I stumbled into this interesting, somewhat scholarly essay: WHAT IS RELIGION? by Prof. Thomas A. Idinopulos. A quote:
...take the case of Theravada Buddhism. Here is a something called "religion" which is not a religion. Although Theravada Buddhism is usually included in any book on the world's religions, it is not theistic, recognizes no sacred being or beings, and does not officially encourage worship of Buddha or any "higher being" (despite popular veneration of the Buddha-ideal). Theravada Buddhism appears to be a technique or program for human self-purification or self-fulfillment or self-negation. If the word religion is attached to Theravada Buddhism, it must be done so loosely as to allow the differences from other religions to prevail.
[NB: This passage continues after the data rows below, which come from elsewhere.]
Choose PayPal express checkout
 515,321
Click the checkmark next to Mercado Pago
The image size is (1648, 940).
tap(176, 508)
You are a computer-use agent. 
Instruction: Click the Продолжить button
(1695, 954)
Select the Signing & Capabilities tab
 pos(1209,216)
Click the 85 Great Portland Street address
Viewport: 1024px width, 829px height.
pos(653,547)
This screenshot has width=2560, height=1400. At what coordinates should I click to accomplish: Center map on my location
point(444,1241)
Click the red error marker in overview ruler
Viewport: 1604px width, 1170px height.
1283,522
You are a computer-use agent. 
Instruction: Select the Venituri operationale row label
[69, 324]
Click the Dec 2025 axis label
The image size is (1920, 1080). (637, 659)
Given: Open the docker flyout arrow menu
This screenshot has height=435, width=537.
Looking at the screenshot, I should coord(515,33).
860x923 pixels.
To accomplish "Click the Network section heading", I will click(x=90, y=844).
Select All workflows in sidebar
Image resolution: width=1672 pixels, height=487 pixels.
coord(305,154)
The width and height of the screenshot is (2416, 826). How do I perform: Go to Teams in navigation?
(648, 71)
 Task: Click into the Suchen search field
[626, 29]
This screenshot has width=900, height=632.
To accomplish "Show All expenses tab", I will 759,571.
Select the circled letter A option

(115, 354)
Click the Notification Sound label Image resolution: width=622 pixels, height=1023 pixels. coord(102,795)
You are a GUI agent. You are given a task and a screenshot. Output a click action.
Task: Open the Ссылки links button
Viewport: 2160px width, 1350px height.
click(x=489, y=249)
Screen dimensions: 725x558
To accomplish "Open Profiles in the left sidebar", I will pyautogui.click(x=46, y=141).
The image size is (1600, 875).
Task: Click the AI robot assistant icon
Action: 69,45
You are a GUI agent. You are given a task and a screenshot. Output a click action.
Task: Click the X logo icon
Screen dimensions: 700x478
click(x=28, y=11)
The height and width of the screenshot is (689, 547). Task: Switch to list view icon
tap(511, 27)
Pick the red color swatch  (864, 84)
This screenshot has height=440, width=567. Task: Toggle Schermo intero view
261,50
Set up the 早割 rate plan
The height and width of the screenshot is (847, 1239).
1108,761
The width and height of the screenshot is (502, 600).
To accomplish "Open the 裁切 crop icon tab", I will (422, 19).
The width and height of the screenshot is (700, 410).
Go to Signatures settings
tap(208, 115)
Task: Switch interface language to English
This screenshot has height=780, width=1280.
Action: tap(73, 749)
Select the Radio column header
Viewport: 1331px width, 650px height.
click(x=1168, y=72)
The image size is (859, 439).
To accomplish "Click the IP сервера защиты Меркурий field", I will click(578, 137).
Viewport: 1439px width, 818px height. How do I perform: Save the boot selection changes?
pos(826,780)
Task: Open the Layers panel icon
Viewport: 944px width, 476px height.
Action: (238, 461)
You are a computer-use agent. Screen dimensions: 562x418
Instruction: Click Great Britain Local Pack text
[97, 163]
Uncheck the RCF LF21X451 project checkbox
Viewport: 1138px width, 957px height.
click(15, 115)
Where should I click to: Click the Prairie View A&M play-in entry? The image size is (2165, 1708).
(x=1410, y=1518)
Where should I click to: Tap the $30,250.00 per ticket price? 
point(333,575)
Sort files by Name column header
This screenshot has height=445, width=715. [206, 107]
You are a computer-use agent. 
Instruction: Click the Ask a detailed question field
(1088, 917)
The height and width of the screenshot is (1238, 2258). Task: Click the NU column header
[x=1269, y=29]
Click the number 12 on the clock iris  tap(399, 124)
What then are we to do about the books like those of the late Alan Watts, Aldous Huxley, and more recently Huston Smith, that stress the similarities of religion? Such works will always be in demand because human beings want to believe that there is an inner core of common religious meaning that provides an intelligible unifying structure of meaning to the bewildering multiplicity of world religions. No matter how much we stress the differences among religions, the public desire for assurance about religious unity will inspire authors to continue to invent overarching pseudo-philosophical categories like "Eternal Wisdom," "Universal Spirit," or "Cosmic Soul," and promote them as the "truth" to which the various religions point. Perhaps there is a universal religious truth and perhaps there is not. If there is, however, I believe we should look for it not in what a religion asserts as truth but in how it asserts its truth. As we shall see in discussing W. C. Smith's ideas, it is form not content that religions have in common.
There are other problems in comparing religions...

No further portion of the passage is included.